Ma cosa dicono i giornalisti di tutto questo? Beh, non sono esattamente felici di questo “dono”. Vedono l’accordo come una sorta di cavallo di Troia. Google entra nelle redazioni con una borsa piena di soldi, ma alla fine, chi controllerà davvero il futuro del giornalismo? E perché tutto questo entusiasmo per l’intelligenza artificiale? Non è forse un modo per far sì che le macchine, create proprio da Google, diventino i nuovi cronisti? Come dire: “Non solo vi compriamo, ma vi sostituiamo anche”.

Il sindacato dei giornalisti è particolarmente preoccupato. Hanno lanciato l’allarme, dicendo che i giornalisti, quelli veri, sono stati tenuti fuori dalle trattative. Hanno scritto lettere furiose ai legislatori, denunciando il fatto che tutto questo sia avvenuto a porte chiuse, senza alcuna trasparenza. E sono indignati perché vedono questo accordo come un’altra mossa per consolidare il potere di Google, invece di aiutare davvero il giornalismo a prosperare in un’epoca dominata dalla tecnologia.

Poi c’è il capitolo intelligenza artificiale. Un capitolo che nessuno voleva, ma che Google ha deciso di scrivere comunque. Dei 250 milioni di dollari, ben 70 milioni sono destinati allo sviluppo di strumenti di intelligenza artificiale. Che tipo di strumenti? Beh, probabilmente qualcosa che riesca a scrivere articoli più velocemente, fare ricerche più approfondite, e forse, un giorno, sostituire del tutto i giornalisti in carne e ossa. Gli scettici vedono questo come un ulteriore passo verso un futuro in cui le notizie non saranno più scritte da esseri umani, ma da algoritmi che rispondono solo alle leggi dell’economia.

E non dimentichiamo che tutto questo succede mentre Google si prepara a lanciare l’accordo l’anno prossimo. Il governatore della California, Gavin Newsom, ha promesso di includere i fondi per il giornalismo nel suo bilancio di gennaio. Ma c’è sempre un “ma” nella politica, e le preoccupazioni degli altri leader democratici potrebbero rallentare, o persino bloccare, tutto questo. Forse, dopo tutto, anche la politica ha le sue piccole vendette.

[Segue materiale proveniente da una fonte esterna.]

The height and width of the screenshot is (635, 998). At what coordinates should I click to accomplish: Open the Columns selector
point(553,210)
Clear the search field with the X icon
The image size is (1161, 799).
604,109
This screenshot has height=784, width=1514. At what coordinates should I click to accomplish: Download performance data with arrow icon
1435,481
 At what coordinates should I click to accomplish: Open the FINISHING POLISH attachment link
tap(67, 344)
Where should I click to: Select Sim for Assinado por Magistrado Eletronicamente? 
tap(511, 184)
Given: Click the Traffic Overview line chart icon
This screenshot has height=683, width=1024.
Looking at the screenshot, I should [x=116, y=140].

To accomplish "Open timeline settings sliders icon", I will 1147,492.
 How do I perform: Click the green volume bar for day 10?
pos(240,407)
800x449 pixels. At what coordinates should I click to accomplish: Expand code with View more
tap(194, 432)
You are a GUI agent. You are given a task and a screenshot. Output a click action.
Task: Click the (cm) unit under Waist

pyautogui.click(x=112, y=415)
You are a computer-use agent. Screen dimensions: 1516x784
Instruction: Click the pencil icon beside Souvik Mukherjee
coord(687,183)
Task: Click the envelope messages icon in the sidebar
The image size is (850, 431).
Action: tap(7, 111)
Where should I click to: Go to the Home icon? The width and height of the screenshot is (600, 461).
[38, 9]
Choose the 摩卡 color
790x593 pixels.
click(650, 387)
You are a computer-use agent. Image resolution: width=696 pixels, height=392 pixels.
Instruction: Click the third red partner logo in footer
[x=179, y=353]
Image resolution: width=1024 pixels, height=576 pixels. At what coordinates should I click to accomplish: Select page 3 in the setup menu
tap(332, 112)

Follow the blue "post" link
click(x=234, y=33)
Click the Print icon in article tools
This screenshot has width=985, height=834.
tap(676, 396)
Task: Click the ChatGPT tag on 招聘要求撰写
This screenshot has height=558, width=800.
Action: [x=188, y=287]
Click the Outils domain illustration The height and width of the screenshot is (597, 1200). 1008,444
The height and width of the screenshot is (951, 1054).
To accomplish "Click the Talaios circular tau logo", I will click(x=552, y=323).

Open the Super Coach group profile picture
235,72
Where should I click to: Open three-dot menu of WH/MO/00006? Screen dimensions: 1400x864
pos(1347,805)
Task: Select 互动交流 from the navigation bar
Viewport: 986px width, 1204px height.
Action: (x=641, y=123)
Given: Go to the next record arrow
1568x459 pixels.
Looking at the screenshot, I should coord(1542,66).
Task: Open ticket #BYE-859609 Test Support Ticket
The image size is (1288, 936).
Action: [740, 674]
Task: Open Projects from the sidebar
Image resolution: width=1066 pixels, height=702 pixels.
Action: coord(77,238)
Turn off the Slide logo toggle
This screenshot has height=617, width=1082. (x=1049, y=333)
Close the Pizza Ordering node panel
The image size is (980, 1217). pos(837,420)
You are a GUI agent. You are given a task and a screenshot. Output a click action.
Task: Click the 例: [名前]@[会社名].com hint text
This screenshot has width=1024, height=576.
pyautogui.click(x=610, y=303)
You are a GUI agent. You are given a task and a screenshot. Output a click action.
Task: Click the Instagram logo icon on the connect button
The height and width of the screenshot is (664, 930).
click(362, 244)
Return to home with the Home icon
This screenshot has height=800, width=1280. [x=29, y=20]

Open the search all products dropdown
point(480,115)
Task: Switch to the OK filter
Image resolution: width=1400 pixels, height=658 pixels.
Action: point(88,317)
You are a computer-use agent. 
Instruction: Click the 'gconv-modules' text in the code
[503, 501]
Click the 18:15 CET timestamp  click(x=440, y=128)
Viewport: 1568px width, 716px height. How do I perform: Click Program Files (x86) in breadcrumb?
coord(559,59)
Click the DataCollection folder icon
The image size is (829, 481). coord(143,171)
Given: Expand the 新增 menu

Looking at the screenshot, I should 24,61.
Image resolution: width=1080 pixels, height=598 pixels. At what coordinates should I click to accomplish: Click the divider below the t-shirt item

Quindi, cosa abbiamo alla fine di questa storia? Abbiamo Google che si presenta come il salvatore del giornalismo, mentre i giornalisti si chiedono se non sia proprio lui la causa dei loro problemi. Abbiamo un accordo che promette di aiutare le redazioni locali, ma che allo stesso tempo potrebbe semplicemente rafforzare il dominio di un gigante tecnologico su di loro. E abbiamo l’intelligenza artificiale che incombe all’orizzonte, pronta a cambiare per sempre il modo in cui consumiamo le notizie.

Insomma, sembra quasi la trama di un film di Woody Allen: una storia di potere, soldi, tecnologia, e una buona dose di ironia. E mentre i titoli di coda scorrono, non possiamo fare a meno di chiederci se tutto questo sia una commedia, una tragedia, o forse, un po’ di entrambe le cose.